Riga is a Latvian city of about 600K people looking out at the Baltic Sea. As an emerging European capital, it’s peaking out of Estonia’s shadow, and flourishing into a tech startup scene. A Startup Visa available, dedicated incubators, and Innovation Vouchers between 5K-25K euros targeting business men and women at the beginning of their journey, Latvia is quite the tech gem for entrepreneurs.
In 2022, over 300 Latvian startups raised more than €90M to drive innovation, while the country received an extra €30M under Horizon Europe for education, research, and private businesses. Out of these startups, 23% have at least one female shareholder, and 7% are female-only shareholders.
Amongst the tech verticals getting the most attention are SaaS solutions, Fintech, Mobile Apps, MedTech, and AI, to name a few. Aerones, which develops solutions for wind turbines received €39M; followed by Juro’s €20M, an automation HRTech platform; and proptech Girrage360’s €15M.
Latvian women in tech
One of the reasons for the steady growth in recent years is conferences bringing in international innovators and making local ideas take off. TechChill, co-founded by a woman in tech – Marija Rucevska, is one of them, and it will take place between the 27th – 28th of April.
With a background in communication and media studies, Marija currently wears a few hats, from that of an entrepreneur to an angel investor and mentor for startups that want to grow locally, and scale internationally, especially in the US.
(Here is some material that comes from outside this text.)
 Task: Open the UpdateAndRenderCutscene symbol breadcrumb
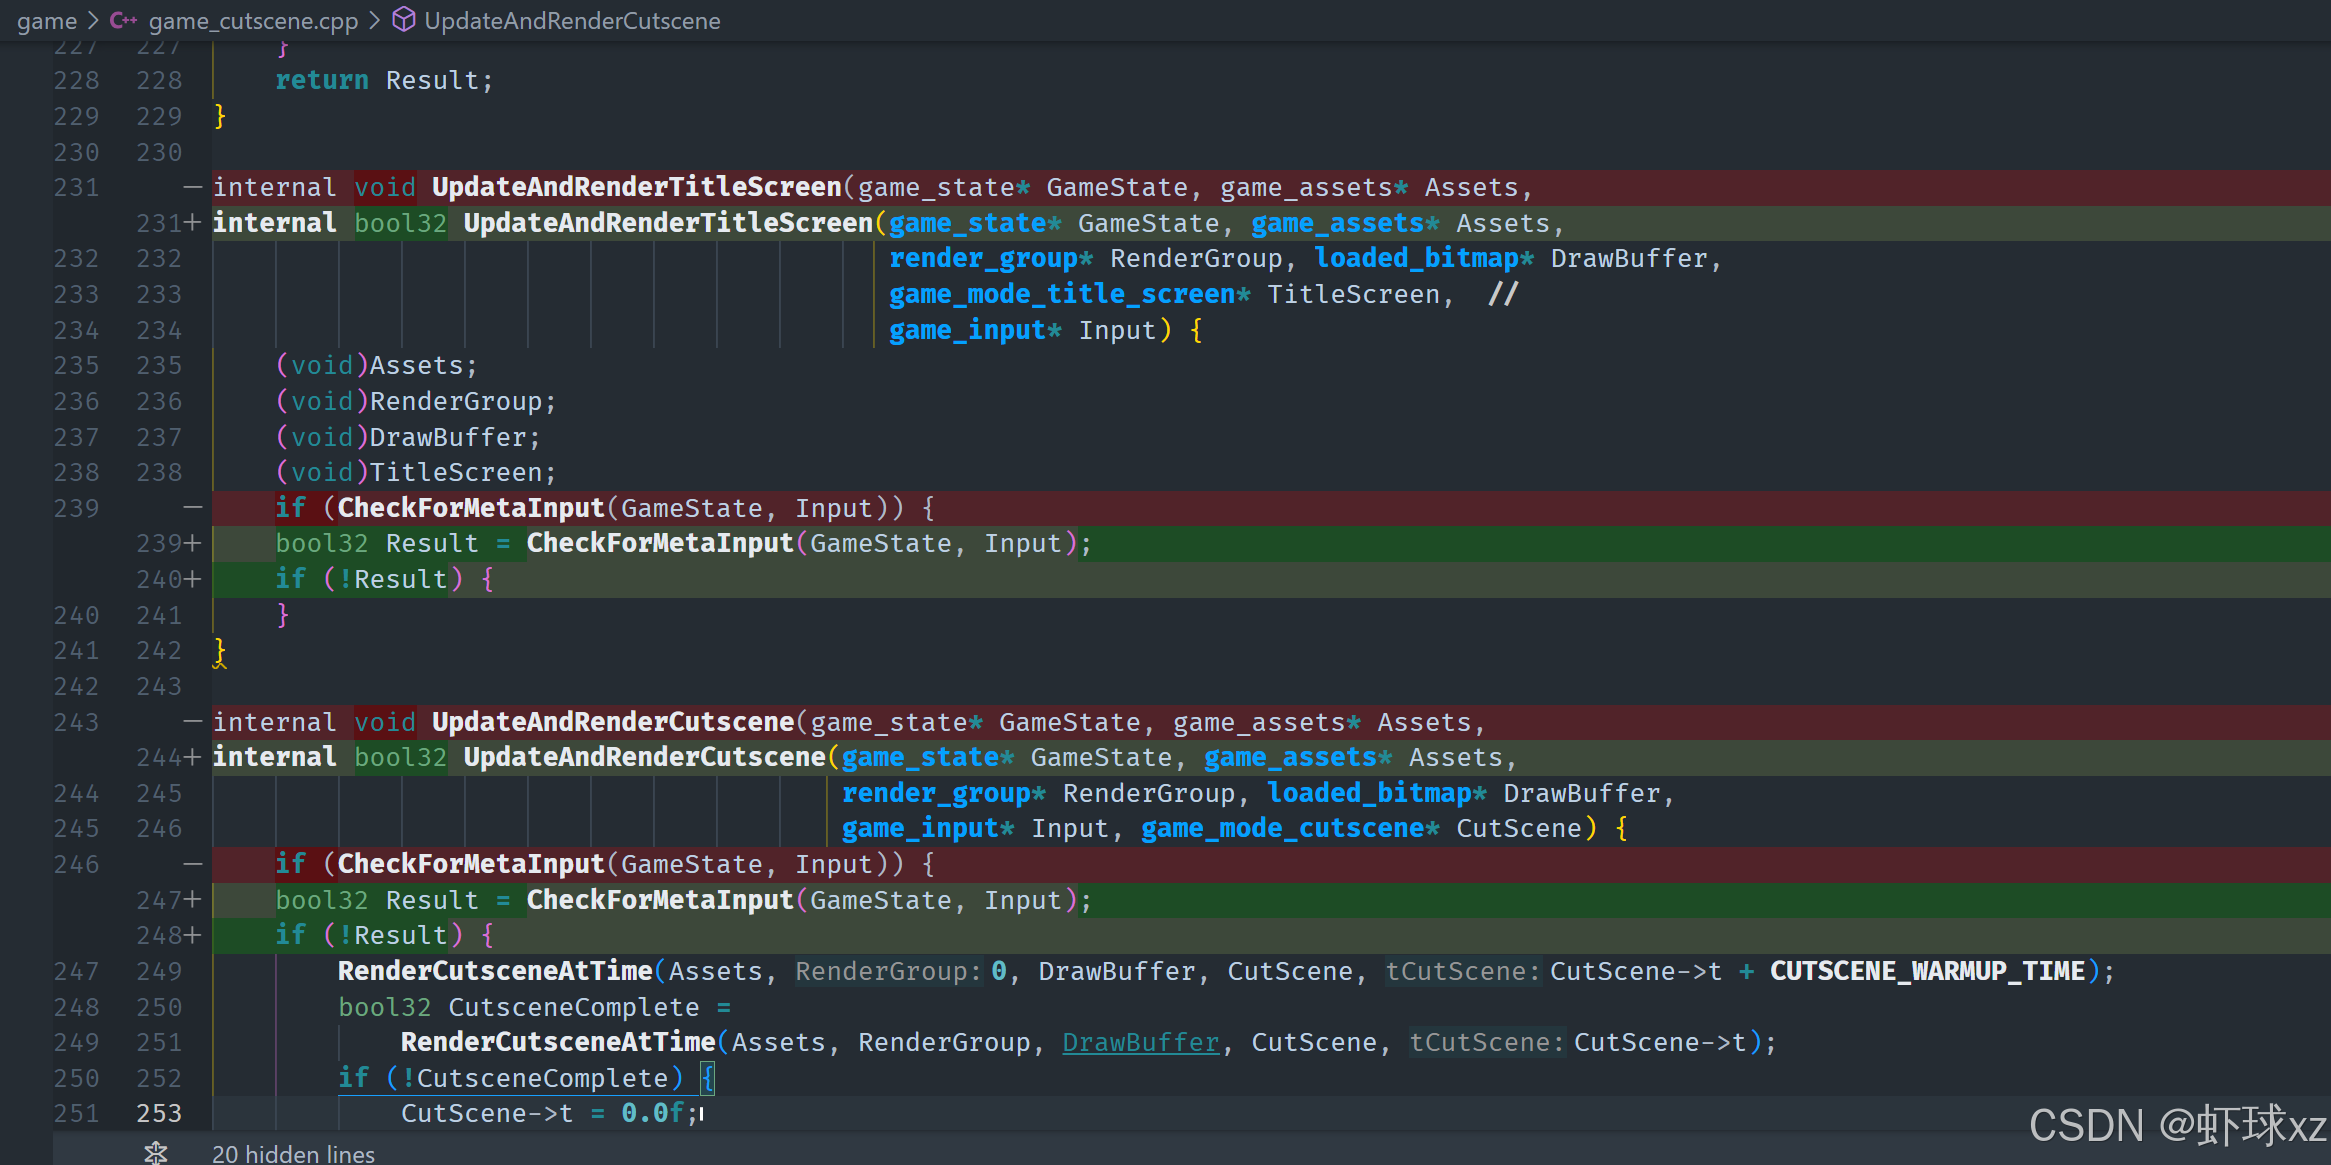pyautogui.click(x=572, y=21)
She is also the co-founder of Helve, a company connecting businesses with the startup world through different programs. Accelerators, incubators, and hackathons are the pillars of a local intrapreneurship culture and the stepping stone in launching more spin-offs.
Marija Rucevska has been seeing the Latvian ecosystem evolve in the past decade, so I wanted to pick her brains about local verticals taking off, but also her experience with long sales cycles and skeptical clients moving forward in 2023.
“It’s hard to encourage people in these turbulent times. First of all, cut your costs, and make sure you extend your network to make those rounds come true,” she concludes.